ABOUT THIS EXERCISE: Your answer should be the records, restated word for word.

Collected data:
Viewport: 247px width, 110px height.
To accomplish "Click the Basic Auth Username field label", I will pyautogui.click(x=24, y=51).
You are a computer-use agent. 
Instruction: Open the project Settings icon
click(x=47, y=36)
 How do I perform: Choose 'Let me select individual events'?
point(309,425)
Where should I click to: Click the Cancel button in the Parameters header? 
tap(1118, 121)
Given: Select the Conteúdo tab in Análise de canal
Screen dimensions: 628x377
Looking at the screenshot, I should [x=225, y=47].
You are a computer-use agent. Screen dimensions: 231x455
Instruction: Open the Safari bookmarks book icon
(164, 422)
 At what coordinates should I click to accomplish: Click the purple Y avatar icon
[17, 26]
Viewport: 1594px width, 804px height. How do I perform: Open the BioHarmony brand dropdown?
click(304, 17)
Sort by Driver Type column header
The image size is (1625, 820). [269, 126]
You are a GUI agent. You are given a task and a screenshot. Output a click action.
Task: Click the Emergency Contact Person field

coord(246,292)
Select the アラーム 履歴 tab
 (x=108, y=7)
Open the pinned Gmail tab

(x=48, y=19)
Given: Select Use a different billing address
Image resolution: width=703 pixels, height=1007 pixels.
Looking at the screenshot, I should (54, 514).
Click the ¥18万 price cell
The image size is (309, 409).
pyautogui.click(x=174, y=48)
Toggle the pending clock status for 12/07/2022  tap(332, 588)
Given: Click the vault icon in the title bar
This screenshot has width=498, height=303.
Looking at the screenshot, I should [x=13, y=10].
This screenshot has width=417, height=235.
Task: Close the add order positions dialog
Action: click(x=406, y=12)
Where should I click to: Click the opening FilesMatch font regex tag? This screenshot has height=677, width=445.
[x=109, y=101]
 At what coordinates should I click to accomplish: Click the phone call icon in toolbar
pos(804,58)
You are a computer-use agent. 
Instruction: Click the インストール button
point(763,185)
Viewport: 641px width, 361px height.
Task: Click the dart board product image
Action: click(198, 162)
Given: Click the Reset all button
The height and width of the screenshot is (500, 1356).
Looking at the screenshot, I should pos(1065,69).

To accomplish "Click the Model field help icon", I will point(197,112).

OUTPUT OF THE TASK:
Viewport: 247px width, 110px height.
To accomplish "Click the Basic Auth Username field label", I will pyautogui.click(x=24, y=51).
You are a computer-use agent. 
Instruction: Open the project Settings icon
click(x=47, y=36)
 How do I perform: Choose 'Let me select individual events'?
point(309,425)
Where should I click to: Click the Cancel button in the Parameters header? 
tap(1118, 121)
Given: Select the Conteúdo tab in Análise de canal
Screen dimensions: 628x377
Looking at the screenshot, I should [x=225, y=47].
You are a computer-use agent. Screen dimensions: 231x455
Instruction: Open the Safari bookmarks book icon
(164, 422)
 At what coordinates should I click to accomplish: Click the purple Y avatar icon
[17, 26]
Viewport: 1594px width, 804px height. How do I perform: Open the BioHarmony brand dropdown?
click(304, 17)
Sort by Driver Type column header
The image size is (1625, 820). [269, 126]
You are a GUI agent. You are given a task and a screenshot. Output a click action.
Task: Click the Emergency Contact Person field

coord(246,292)
Select the アラーム 履歴 tab
 (x=108, y=7)
Open the pinned Gmail tab

(x=48, y=19)
Given: Select Use a different billing address
Image resolution: width=703 pixels, height=1007 pixels.
Looking at the screenshot, I should (54, 514).
Click the ¥18万 price cell
The image size is (309, 409).
pyautogui.click(x=174, y=48)
Toggle the pending clock status for 12/07/2022  tap(332, 588)
Given: Click the vault icon in the title bar
This screenshot has width=498, height=303.
Looking at the screenshot, I should [x=13, y=10].
This screenshot has width=417, height=235.
Task: Close the add order positions dialog
Action: click(x=406, y=12)
Where should I click to: Click the opening FilesMatch font regex tag? This screenshot has height=677, width=445.
[x=109, y=101]
 At what coordinates should I click to accomplish: Click the phone call icon in toolbar
pos(804,58)
You are a computer-use agent. 
Instruction: Click the インストール button
point(763,185)
Viewport: 641px width, 361px height.
Task: Click the dart board product image
Action: click(198, 162)
Given: Click the Reset all button
The height and width of the screenshot is (500, 1356).
Looking at the screenshot, I should pos(1065,69).

To accomplish "Click the Model field help icon", I will point(197,112).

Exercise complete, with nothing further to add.